Erst jetzt folgten die ersten Massenkampagnen, die die Menschen zum Gehorsam zwangen. Gleichzeitig zog die Wirtschaft an – zur Beunruhigung Maos, der zu viel Individualismus im Spiel sah und deshalb die Kollektivierung verlangte, die Ende der fünfziger Jahre zum Jahrhundertverbrechen des Großen Sprungs nach vorn führte. Nach westlichen Schätzungen bis zu 30 Millionen verhungerten zwischen 1959 und 1962, als die Bauern ihre Felder nicht mehr bestellen durften, weil sie die KP auch dann noch zur Stahlproduktion zwang, als die Hungersnot schon eingesetzt hatte.

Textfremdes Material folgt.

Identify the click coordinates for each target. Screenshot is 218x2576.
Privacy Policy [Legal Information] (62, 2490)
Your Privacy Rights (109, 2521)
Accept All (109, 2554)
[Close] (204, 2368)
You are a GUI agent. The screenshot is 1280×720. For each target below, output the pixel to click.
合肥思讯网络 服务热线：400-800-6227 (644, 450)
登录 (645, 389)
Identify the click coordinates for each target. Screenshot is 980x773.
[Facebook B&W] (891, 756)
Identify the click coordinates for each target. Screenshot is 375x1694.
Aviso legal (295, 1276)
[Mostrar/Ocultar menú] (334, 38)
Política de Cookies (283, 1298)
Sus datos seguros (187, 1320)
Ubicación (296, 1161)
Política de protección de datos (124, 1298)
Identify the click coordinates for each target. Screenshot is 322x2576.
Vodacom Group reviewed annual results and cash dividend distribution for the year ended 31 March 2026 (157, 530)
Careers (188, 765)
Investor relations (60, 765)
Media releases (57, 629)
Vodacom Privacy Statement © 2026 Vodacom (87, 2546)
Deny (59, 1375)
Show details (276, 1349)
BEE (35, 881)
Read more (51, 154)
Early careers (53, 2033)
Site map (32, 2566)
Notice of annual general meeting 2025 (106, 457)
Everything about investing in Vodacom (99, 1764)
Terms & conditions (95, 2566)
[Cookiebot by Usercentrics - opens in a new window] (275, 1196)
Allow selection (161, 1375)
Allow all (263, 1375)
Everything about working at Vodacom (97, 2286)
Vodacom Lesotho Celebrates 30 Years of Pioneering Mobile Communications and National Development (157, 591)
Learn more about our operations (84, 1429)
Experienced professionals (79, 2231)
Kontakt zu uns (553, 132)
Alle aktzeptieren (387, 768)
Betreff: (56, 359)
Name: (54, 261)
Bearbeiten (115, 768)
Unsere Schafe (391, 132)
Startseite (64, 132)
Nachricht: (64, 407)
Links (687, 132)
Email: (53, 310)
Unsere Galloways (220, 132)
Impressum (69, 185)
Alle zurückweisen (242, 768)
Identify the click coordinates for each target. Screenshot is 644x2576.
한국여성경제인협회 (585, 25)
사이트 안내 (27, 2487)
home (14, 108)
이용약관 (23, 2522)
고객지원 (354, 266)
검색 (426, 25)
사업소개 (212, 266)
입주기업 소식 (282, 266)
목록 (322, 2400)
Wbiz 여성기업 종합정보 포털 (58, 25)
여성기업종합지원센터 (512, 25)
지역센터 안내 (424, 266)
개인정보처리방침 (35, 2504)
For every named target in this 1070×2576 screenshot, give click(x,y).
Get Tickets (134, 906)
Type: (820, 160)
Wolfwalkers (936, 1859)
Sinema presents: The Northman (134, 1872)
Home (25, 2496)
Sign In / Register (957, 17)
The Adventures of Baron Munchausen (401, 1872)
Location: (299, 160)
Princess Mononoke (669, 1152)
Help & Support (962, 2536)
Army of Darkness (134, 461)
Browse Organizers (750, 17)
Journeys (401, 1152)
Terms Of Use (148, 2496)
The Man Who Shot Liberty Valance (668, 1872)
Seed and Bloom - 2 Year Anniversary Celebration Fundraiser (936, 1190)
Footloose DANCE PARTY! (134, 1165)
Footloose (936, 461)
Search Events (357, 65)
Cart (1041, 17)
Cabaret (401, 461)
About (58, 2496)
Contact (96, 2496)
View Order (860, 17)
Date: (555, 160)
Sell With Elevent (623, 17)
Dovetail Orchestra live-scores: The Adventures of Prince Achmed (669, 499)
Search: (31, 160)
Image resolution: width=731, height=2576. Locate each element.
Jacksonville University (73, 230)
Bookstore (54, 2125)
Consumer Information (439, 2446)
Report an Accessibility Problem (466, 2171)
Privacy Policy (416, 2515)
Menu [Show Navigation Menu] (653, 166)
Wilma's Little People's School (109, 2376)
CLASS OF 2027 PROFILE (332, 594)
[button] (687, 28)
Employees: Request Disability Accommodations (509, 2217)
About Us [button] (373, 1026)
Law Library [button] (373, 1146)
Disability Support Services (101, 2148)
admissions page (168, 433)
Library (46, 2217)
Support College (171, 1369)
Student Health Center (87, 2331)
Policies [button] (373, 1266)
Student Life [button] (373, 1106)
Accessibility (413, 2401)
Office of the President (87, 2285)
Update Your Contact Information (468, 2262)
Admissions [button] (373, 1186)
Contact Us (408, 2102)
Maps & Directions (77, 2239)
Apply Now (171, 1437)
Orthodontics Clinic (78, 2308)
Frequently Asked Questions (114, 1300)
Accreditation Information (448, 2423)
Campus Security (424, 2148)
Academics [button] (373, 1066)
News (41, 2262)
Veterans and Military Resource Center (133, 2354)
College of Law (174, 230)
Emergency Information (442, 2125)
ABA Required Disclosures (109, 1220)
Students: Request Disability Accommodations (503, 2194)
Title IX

Nach dieser Katastrophe übernahm zum ersten Mal Deng Xiaoping die Steuerung der Wirtschaftspolitik – mit sofortigen Erfolgen, denen wiederum Mao Einhalt gebot, als er 1966 die Große proletarische Kulturrevolution ausrief, der die damalige Jugend in China und im Westen begeistert folgte. Unter dem Motto „Bombardiert das Hauptquartier“ versank China über Jahre in Anarchie, alle Universitäten blieben bis 1977 geschlossen, der Schulunterricht fand auf dem Bauernhof statt, eine Million Menschen starben im Arbeitslager.

Erst nach Maos Tod 1976 kam Ruhe ins Land, und Deng konnte ab 1978 endgültig als sein Nachfolger regieren. Seitdem weist China die durchschnittlich höchste Wachstumsrate in der Welt auf, doch schon der erste Wachstumsrückgang Ende der achtziger Jahre führte erneut in die Krise, die im Massaker auf dem Tiananmenplatz gipfelte.

Im Zuge der Asienkrise erlebt China nun erneut eine Phase sinkender Investitionen und steigender Arbeitslosigkeit. Über 25 Millionen Angestellte überalterter Staatsbetriebe verloren in den vergangenen zwei Jahren ihren Job. Der Weltbank zufolge wird China das erhoffte Wachstum von sieben Prozent dieses Jahr nicht erreichen.